Quelques réflexions après ce riche débat de dimanche dernier. La question posée était : la nature est-elle la mère de notre pensée où bien alors est-elle (seulement) l’objet de notre pensée ?
Demandons-nous d’abord ce que peut signifier : « la nature est la mère de notre pensée ». Le mot mère introduit une idée de lien biologique, charnel entre la nature et notre pensée. Ainsi selon ce premier terme de l’alternative proposée, la nature est, non pas seulement la cause de notre pensée, mais elle en est l’origine à travers un processus biologique, vital qui la relie à notre pensée. Ce qui signifie finalement que notre pensée fait partie de la nature, en est l’un des processus vitaux. On peut dès lors dire que c’est la nature qui pense en nous … Et si donc c’est la nature qui pense en nous elle pense donc pour nous, à notre place, ce qui revient à dire que la nature est le sujet de notre pensée. La question dès lors devient : la nature est-elle le sujet ou l’objet de notre pensée ? Cette formulation, certes un peu radicale, nous amène à nous interroger plus avant sur la nature de la pensée : phénomène inhérent à la vie et qui donc se déroule à notre insu ou alors phénomène qui est du domaine de l’esprit et de l’abstraction et qui dépend donc de notre volonté et de notre raison. La pensée est-elle une mise en ordre du chaos de la nature ou est-elle une expression de ce chaos lui-même comme semble nous le dire cette première alternative qui voit dans la nature la mère de notre pensée.
Dès lors dire que la nature est la mère de notre pensée, qu’elle pense en nous, ou que la pensée n’est qu’une expression du chaos de la nature, n’est-ce pas reconnaître que nous ne pensons pas ... Mais si je ne pense pas, alors qui suis-je ? Puis-je être, puis-je exister sans cette prise de distance minimum entre moi et la nature, entre moi et la matière. Prise de distance, que nous appelons esprit et me permet de penser la nature en me situant à l’extérieur d’elle, qui me permet de considérer la nature comme l’objet de ma pensée.
Mais pour penser la nature de l’extérieur encore faut t-il que la nature se présente à moi comme « matière à penser » c'est-à-dire comme un chaos, comme un désordre que ma pensée viendra mettre en ordre. Si la nature se présentait à moi comme un cosmos, comme un monde déjà ordonné … il n’y aurait plus rien à penser … il n’y aurait plus qu’à la contempler.
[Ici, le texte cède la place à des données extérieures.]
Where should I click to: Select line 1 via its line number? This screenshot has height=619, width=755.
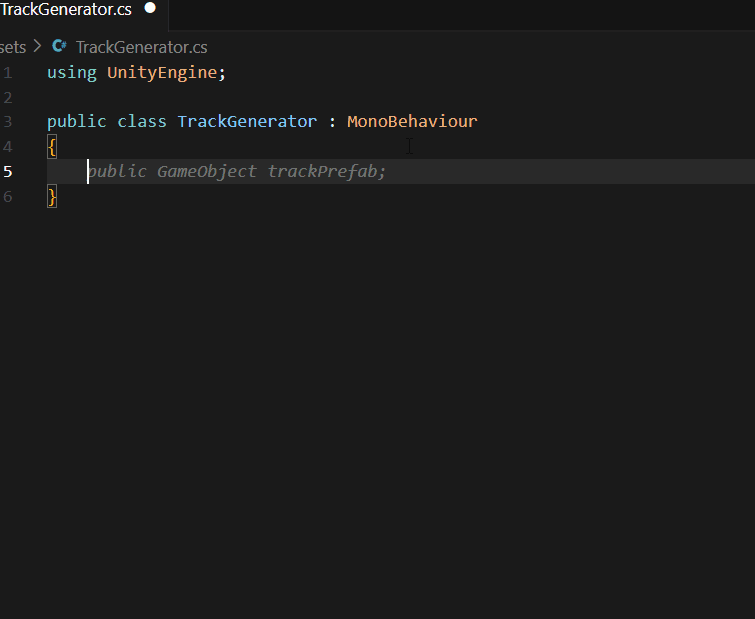coord(7,72)
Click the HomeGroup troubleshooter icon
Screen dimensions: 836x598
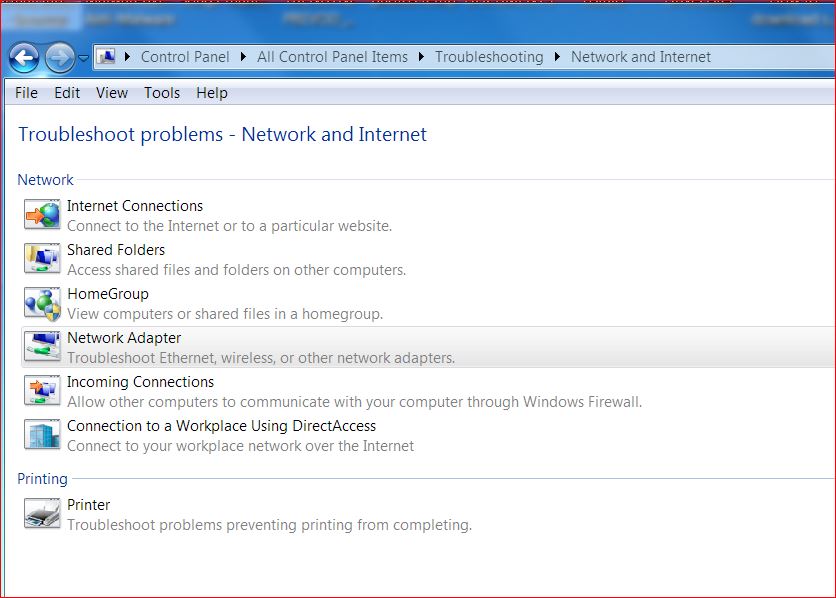[42, 302]
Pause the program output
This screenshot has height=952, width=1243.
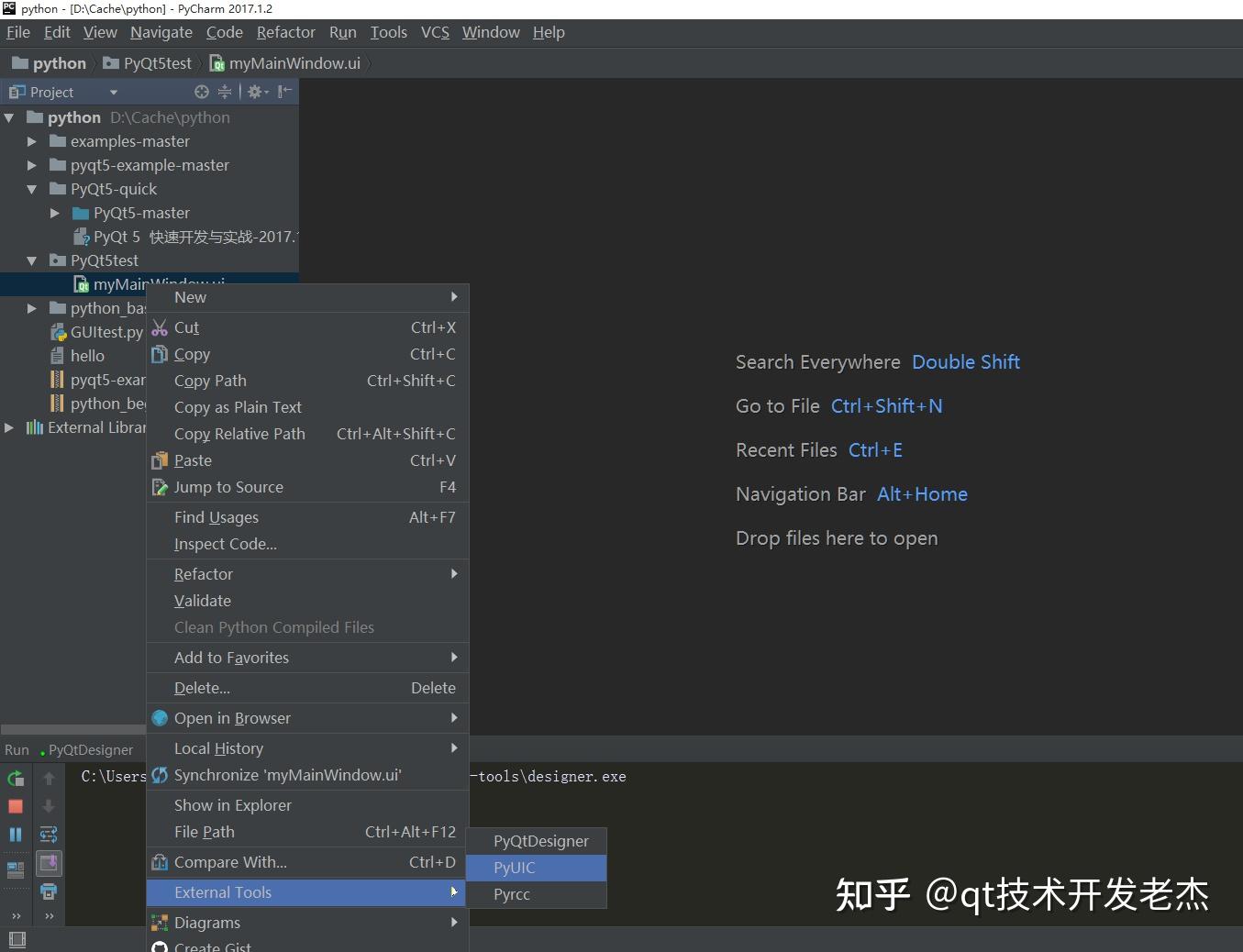16,835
Ainsi donc pour qu’il y ait pensée, et ceci dans les deux termes de l'alternative considérée : Nature comme processus vital qui pense en moi ou alors Nature comme objet que je pense de l’extérieur, il faut que la nature soit considérée comme un processus dynamique, un chaos de forces, un objet instable donc évolutif. Il n’y a pas de pensée sans instabilité, sans désordre, sans incertitude et dès lors sans prise de risque de la part de celui qui pense.